Irish Gaelic footballer

Tommy Ryan (born 1967) is an Irish former Gaelic footballer.

Born in Termon, County Donegal, he attended St Eunan's College. Termon has a small club, near Letterkenny, but had only been competing at junior level shortly before Ryan was picked for Donegal.

Ryan was part of the team that won the 1987 All-Ireland Under-21 Football Championship.

He made his championship debut against Armagh in 1988. He won an Ulster MFC in 1985, an Ulster and All-Ireland Under-21 in 1987, and an Ulster SFC and All-Ireland SFC in 1992. He returned from the U.S. in 1990 and played against Armagh in the 1990 Ulster Senior Football Championship final, won by Donegal, scoring 0–1 (and — seemingly — a first-half goal, ruled out when referee Damien Campbell pulled play back).

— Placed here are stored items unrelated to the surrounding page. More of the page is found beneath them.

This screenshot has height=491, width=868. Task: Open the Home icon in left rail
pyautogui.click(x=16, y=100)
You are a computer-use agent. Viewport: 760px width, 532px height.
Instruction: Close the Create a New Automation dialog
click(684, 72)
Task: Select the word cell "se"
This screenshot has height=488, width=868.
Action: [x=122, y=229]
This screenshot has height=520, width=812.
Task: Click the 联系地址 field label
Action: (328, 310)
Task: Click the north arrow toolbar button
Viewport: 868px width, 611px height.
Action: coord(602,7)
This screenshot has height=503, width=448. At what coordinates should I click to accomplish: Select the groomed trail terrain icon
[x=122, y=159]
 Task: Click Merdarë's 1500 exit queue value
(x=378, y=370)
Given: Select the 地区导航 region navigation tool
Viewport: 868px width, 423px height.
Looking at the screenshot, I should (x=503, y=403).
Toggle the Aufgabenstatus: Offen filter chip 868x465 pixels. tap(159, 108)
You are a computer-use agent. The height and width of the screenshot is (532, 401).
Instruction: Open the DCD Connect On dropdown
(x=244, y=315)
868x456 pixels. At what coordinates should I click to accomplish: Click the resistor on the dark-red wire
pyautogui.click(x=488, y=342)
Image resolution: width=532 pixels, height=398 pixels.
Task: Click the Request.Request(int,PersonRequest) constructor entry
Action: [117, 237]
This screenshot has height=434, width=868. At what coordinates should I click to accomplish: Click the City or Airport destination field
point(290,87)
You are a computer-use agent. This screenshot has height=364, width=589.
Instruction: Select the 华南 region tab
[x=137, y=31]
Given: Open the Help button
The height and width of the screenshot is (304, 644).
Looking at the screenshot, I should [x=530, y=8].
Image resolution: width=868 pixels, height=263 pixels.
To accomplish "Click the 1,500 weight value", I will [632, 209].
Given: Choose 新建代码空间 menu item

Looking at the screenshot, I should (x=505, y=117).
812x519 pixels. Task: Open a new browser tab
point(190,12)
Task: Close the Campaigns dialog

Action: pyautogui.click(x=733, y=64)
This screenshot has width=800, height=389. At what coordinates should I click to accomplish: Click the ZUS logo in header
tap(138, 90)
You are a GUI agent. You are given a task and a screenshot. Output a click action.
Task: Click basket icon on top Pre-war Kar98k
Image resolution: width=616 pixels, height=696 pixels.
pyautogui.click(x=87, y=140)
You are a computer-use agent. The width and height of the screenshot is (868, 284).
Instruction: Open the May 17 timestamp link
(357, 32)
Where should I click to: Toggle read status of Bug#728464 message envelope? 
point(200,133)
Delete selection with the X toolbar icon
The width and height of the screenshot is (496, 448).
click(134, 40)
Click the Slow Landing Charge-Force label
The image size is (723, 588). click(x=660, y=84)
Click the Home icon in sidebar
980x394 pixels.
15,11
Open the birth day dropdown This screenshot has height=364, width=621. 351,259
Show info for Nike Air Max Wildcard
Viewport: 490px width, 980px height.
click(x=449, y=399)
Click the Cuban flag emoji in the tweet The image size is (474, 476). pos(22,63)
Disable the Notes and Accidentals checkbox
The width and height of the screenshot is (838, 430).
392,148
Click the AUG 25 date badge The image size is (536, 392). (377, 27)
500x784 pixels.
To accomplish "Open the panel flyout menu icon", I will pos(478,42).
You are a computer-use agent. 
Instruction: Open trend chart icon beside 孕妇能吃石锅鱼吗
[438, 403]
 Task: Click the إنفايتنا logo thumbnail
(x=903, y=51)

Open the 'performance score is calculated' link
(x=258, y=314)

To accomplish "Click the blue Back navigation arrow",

He was Donegal's top scorer in the 1992 Ulster SFC. He did not play in the All-Ireland final but started the semi-final win over Mayo at Croke Park on 16 August 1992. Ahead of the All-Ireland final, Ryan lost his place in the team to Manus Boyle, who gave a man of the match performance. The vote against Ryan's inclusion was tight (3–2). Ryan told the Sunday Independent in 2021 that he had "zero political clout. You had the county chairman Naul McCole (also a selector)… he was from Tony [Boyle]'s club and a neighbour of Declan [Bonner]'s… Seamus Bonner, one of the selectors, Seamus is from Donegal town which has Four Masters and Joyce McMullan is the only man on the team from that area… You had the two McHughs (Martin and James) in the half-forward line… the other position was between me and Manus… If there was going to be a switch there was only one way it was going to be accommodated and I was going to be the one to lose out and that was just it".

Ryan returned to the team in the National Football League several weeks later. He was not selected for the 1993 Ulster final, which Donegal lost to Derry. Manager Brian McEniff, according to Ryan, admitted his omission had been a mistake. His last competitive game for his county was in April 1995.

He won 2 Trench Cups with Sligo.

Upon retiring as a player, he remained active in football, managing Termon to the club's second county final. He, alongside Tony Boyle, was part of John Joe Doherty's backroom team when Doherty managed Donegal.

In 2011, he was fined for not having a license for his pub. In 2014, he was disqualified from driving for 4 years for not providing a breath test when gardaí stopped his car.